At the 2019 California Self-Insurer Association Annual Conference, George Parisotto, Administrative Director from California Division of Workers’ Compensation discussed their ongoing activities.
Medical Treatment Utilization Schedule
The MTUS guidelines are an independent guideline that contains definitions and evidence based treatment guidelines. They include the ACOEM guidelines but can go beyond them. They are constantly looking to update their guidelines and the regulations provide a methodology to easily make adjustments based on the latest evidence based treatment guidelines. Recent updates include October 2018 traumatic brain injury guidelines and April 2019 updates on a variety of issues including post-traumatic mental health.
Physicians can now have free access to these guidelines by registering on the Reed Group web site to view the CA MTUS-ACOEM Edition guidelines.
MTUS Formulary and Drug List
The formulary applies to all drugs dispensed on or after January 01, 2018 and applies to all accident dates. It applies only to drugs dispensed for outpatient use at home or outside a clinical setting. The ACOEM guidelines are the foundation of the formulary. Certain drugs are considered “exempt” from review if the drugs are filled according to MTUS guidelines. Prospective review is required for drugs that are not exempt from review. The formulary also contains ancillary formulary rules around things like physician dispensing, generic/brand dispensing, compound drugs, and off-label use.

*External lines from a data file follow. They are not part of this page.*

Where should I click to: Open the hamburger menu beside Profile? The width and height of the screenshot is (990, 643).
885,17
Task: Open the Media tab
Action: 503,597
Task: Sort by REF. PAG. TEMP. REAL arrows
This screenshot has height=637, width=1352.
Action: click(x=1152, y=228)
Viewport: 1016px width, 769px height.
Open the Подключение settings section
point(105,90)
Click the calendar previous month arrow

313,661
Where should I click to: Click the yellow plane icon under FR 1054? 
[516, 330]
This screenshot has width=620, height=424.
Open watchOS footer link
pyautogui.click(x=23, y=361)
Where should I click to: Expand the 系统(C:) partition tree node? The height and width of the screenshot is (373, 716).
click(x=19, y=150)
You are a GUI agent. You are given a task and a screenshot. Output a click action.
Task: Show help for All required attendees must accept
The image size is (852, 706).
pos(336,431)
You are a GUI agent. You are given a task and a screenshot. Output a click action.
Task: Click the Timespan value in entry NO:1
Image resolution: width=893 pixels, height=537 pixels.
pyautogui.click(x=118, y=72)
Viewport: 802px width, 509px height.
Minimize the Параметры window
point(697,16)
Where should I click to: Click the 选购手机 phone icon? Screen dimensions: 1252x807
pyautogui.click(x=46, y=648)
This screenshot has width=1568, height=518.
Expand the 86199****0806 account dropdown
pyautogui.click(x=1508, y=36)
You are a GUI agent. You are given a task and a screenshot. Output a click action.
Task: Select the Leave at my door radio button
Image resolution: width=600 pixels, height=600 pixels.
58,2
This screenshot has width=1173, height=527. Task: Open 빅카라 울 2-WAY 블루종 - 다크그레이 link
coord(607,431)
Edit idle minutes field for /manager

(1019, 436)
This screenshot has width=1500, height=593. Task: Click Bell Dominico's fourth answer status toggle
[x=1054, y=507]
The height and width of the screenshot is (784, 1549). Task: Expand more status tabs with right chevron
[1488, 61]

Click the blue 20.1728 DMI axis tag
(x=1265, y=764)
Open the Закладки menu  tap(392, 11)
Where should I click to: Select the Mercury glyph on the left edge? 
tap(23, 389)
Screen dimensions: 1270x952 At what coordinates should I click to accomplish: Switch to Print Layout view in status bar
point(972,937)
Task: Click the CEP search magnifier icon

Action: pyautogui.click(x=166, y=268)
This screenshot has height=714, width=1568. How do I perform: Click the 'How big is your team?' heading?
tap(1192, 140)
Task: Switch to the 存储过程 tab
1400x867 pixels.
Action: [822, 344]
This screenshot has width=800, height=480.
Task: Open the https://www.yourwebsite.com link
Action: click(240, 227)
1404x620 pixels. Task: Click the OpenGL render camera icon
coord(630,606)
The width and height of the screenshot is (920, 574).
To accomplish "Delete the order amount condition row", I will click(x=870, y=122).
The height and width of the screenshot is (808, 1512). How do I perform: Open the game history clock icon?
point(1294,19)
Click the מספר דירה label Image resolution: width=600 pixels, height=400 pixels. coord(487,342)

Independent Medical Review
Workers that apply for IMR are represented 85% of the time. This is definitely an attorney driven process. They receive about 250,000 IMR applications per year. This is substantially higher than they anticipated when the law was passed. These numbers have held steady at this level since the law was passed. The IMR process is very efficient and operates well within the timelines provided in the statute. In spite of this, they get frequent complaints that the IRM process is delaying medical treatment. 90% of IMR decisions are upheld on appeal and this has head steadily for years. Most IMR requests have to do with medications as they involve half of all IMR reviews. They hope that the drug formulary will result in less IMR reviews as physicians follow the pharmacy treatment guidelines.
Independent Bill Review
They do not see much activity in this area. It is only used in a dispute over the amount of the bill, not the appropriateness of the treatment. The thought is most of these disputes never reach this level. They see less than 2,000 of these requests per year. About 1/3 of these reviews result in additional payments to the medical providers.
Mandatory electronic reporting of UR data by claims administrators is now required. The doctors first report must also be submitted electronically to both the DWC and the claims administrator.
Utilization Review – SB 1160
DWC approval of UR plan is required. URAC accreditation is required for UR plans that deny requests for authorization effective July 01, 2018. Certain non-profit, public sector internal UR programs may be exempted from accreditation.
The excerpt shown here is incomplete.